ВЫПОЛНИТЕ ЗАДАНИЯ
[1] Перескажите короче абзац фрагмента о трагическом мифе, который начинается словами «Здесь, в сущности», сохранив его главные мысли.
[2] Согласуются ли с фрагментом о трагическом мифе следующие утверждения? Для каждого ответьте «да» или «нет» и приведите точную решающую цитату.
(a) Символический образ мифа спасает нас от непосредственного созерцания высшей идеи мира.
(b) Курвенал стоит, обращённый лицом к берегу.
(c) Аполлоническая сила направлена на разрушение индивида.
[3] Дайте продолжение фрагмента о трагическом мифе, начиная сразу после его последнего предложения.

Здесь, в сущности, между нашим высшим музыкальным возбуждением и упомянутой

музыкой продвигается трагический миф и трагический герой, лишь как символ

наиболее универсальных фактов, о которых непосредственно может говорить

только музыка. Но в качестве такого символа миф если бы мы ощущали как

чисто дионисические существа остался бы совершенно в стороне от нас, не

замеченным нами и лишённым всякого действия, и мы ни на минуту не были бы

отвлечены им от внимания отзвуку universalia ante rem. Однако тут-то и

пробивается вперёд аполлоническая сила, направленная на восстановление уже

почти расколотого индивида, с целебным бальзамом упоительного обмана: нам

внезапно кажется, что мы видим перед собой только одного Тристана, слышим,

как он, недвижный, глухо вопрошает себя: Старый напев; зачем разбудил он

меня? И то, что прежде производило на нас впечатление глухих вздохов,

вырывающихся из средоточия бытия, теперь говорит нам только, что пустынна

морская даль. И где, казалось, мы должны были, бездыханные, угаснуть в

судорожном напряжении всех чувств и лишь немногое ещё связывало нас с этим

существованием, мы теперь видим и слышим там лишь насмерть раненого и всё

же неумирающего героя, с его отчаянным зовом: Стремиться! Жаждать! В смерти

изнемогать от стремлений, не умирать от тоски желаний! И если прежде

ликующие звуки рога после такой безмерности и такого преизбытка пожирающих

мук резали нам сердце почти как высшая мука, то теперь между нами и этим

ликованием в себе стоит ликующий Курвенал, обращённый лицом к кораблю,

несущему Изольду. Как ни сильно проникает нас сострадание, в известном

смысле это сострадание всё же спасает нас от изначального страданья мира,

как символический образ мифа спасает нас от непосредственного созерцания

высшей идеи мира, а мысль и слово от несдержанного излияния бессознательной

воли. Благодаря этому дивному аполлоническому обману нам кажется, словно

здесь само царство звуков встаёт перед нами, подобно образам пластического

мира, словно и в нём, как в наинежнейшем и наипригоднейшем для выражения

материале, оформлена и пластически выкована всё только та же история судьбы

Тристана и Изольды.

ПРЕДОСТАВЛЕННЫЕ ДАННЫЕ
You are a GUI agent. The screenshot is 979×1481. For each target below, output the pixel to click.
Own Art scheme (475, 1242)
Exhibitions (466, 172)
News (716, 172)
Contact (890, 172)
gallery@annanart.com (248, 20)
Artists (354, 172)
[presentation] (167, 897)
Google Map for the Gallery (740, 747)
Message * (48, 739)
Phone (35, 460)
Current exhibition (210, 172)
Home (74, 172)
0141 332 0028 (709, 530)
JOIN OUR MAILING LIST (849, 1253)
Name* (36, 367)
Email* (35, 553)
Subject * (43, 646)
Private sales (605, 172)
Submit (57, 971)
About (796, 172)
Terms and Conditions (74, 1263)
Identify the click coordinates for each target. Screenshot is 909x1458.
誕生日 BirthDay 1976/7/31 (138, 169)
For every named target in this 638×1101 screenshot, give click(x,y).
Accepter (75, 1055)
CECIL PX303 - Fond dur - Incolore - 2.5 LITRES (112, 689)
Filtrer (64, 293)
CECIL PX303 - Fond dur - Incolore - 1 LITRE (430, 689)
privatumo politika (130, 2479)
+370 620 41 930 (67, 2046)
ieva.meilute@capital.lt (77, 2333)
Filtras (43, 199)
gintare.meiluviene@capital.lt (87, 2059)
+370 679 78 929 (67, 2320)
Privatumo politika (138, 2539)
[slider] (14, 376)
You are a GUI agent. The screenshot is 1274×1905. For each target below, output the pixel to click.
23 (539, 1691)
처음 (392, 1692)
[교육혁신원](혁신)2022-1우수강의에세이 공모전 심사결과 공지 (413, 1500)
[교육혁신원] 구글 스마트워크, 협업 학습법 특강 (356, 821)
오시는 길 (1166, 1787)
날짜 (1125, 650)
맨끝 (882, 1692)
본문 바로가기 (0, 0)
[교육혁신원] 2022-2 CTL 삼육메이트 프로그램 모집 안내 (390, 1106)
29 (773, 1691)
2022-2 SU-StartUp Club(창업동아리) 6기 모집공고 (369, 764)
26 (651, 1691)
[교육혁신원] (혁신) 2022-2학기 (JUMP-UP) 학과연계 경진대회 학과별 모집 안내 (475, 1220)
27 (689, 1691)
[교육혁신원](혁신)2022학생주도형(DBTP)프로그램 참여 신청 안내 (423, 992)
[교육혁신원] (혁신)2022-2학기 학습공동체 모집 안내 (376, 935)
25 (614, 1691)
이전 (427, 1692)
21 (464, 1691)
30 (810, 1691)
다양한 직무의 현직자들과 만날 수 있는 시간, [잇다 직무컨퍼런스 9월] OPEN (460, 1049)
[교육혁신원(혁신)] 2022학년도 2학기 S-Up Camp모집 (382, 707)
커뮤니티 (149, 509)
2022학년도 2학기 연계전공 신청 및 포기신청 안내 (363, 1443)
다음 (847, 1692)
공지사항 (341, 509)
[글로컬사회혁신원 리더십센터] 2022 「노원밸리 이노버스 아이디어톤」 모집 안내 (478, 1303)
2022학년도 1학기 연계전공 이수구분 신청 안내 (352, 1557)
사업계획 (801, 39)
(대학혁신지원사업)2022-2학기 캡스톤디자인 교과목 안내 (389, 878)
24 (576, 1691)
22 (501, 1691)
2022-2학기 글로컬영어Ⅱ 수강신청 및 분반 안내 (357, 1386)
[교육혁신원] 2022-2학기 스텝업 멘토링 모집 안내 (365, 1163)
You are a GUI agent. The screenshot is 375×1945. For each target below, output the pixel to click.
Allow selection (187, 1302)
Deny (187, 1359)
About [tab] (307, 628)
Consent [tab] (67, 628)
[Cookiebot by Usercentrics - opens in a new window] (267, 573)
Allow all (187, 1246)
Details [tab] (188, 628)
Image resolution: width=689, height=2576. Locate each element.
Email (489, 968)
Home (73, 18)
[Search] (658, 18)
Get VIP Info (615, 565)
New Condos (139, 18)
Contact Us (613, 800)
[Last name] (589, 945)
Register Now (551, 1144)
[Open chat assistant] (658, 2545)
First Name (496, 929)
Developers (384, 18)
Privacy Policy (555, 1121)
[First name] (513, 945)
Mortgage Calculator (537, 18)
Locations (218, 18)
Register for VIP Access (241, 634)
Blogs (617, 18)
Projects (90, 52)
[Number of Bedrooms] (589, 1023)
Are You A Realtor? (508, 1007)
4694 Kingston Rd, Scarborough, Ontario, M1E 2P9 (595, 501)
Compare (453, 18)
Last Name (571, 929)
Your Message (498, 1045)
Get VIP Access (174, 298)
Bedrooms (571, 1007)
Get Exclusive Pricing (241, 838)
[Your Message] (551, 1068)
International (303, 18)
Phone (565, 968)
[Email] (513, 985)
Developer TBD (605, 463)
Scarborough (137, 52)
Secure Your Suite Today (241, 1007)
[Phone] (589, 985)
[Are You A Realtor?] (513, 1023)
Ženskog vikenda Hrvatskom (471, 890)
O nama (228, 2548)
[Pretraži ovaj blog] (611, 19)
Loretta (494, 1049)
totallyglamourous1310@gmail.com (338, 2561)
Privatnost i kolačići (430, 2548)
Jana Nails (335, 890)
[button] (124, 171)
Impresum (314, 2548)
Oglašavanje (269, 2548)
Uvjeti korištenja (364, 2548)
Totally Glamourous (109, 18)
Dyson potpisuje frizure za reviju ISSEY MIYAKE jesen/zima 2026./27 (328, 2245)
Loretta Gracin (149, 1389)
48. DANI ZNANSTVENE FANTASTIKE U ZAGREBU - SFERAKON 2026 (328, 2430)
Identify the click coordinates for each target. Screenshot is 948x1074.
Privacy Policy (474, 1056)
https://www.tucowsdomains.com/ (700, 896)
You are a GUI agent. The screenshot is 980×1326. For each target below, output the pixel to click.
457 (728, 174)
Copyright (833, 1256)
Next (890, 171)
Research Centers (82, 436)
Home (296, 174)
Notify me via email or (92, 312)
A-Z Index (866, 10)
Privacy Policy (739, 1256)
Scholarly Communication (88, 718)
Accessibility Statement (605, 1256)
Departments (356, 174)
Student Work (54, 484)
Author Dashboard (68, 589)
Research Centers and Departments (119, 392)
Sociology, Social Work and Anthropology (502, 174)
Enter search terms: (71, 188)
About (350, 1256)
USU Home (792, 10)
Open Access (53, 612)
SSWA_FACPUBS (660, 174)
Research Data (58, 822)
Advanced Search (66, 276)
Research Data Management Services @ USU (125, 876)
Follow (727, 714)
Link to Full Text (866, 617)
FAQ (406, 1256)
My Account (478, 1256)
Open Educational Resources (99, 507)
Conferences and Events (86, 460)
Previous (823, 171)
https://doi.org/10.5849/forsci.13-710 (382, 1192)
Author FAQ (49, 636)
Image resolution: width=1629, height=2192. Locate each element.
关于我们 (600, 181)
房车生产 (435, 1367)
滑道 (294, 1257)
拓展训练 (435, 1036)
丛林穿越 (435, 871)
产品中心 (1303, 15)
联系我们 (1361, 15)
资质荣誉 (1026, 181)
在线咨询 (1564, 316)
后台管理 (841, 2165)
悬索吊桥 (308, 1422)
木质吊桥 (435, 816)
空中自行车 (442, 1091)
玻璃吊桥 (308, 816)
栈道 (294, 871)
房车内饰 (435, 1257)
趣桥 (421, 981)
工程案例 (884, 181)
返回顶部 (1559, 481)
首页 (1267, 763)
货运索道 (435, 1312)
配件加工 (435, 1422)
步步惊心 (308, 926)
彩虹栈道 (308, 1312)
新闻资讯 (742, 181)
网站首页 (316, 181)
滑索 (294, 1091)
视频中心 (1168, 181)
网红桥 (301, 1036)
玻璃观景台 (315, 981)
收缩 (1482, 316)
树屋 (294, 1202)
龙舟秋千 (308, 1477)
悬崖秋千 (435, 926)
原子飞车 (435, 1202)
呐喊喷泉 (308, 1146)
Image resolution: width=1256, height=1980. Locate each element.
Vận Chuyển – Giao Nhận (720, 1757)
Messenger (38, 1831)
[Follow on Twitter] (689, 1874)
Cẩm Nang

ОТВЕТЫ
[1]
Между нашим высшим музыкальным возбуждением и музыкой стоят трагический миф и трагический герой. Они служат символом самых универсальных фактов, о которых прямо может говорить лишь музыка. Если бы мы ощущали себя чисто дионисическими существами, миф остался бы незамеченным и лишённым всякого действия.

Но вперёд пробивается аполлоническая сила. Она восстанавливает почти расколотого индивида с помощью упоительного обмана:
- мы видим лишь Тристана, который спрашивает себя, зачем его разбудил старый напев;
- глухие вздохи из средоточия бытия теперь говорят только о том, что пустынна морская даль;
- вместо того чтобы угаснуть, мы видим насмерть раненого, но неумирающего героя с его зовом к стремлению;
- между нами и ликующими звуками рога встаёт ликующий Курвенал, обращённый к кораблю с Изольдой.

Сострадание спасает нас от изначального страдания мира. Точно так же символический образ мифа спасает от непосредственного созерцания высшей идеи мира, а мысль и слово — от несдержанного излияния бессознательной воли. Благодаря этому аполлоническому обману царство звуков предстаёт перед нами подобно пластическим образам, в которых выкована история судьбы Тристана и Изольды.

[2]
(a) Да: «как символический образ мифа спасает нас от непосредственного созерцания высшей идеи мира».
(b) Нет: «обращённый лицом к кораблю, несущему Изольду».
(c) Нет: «направленная на восстановление уже почти расколотого индивида».

[3]
 

Таким образом аполлоническое начало вырывает нас из всеобщности

дионисического и внушает нам восторженные чувства к индивидам; к ним

приковывает оно наше чувство сострадания, ими удовлетворяет оно жаждущее

великих и возвышенных форм чувство красоты; оно проводит мимо нас картины

жизни и возбуждает нас к вдумчивому восприятию сокрытого в них жизненного

зерна. Необычайной мощью образа, понятия, этического учения, симпатического

порыва аполлоническое начало вырывает человека из его оргиастического

самоуничтожения и обманывает его относительно всеобщности дионисического

процесса мечтой, что он видит отдельную картину мира, например Тристана и

Изольду, и что музыка служит для того, чтобы он мог возможно лучше и

сокровеннее её видеть. На что только не способны чары мудрого целителя

Аполлона, раз он в состоянии даже вызвать в нас иллюзию, что дионисическое

начало, служа аполлоническому, может усилить действия последнего и что

музыка есть по существу та форма искусства, в которую отливается

аполлоническое содержание?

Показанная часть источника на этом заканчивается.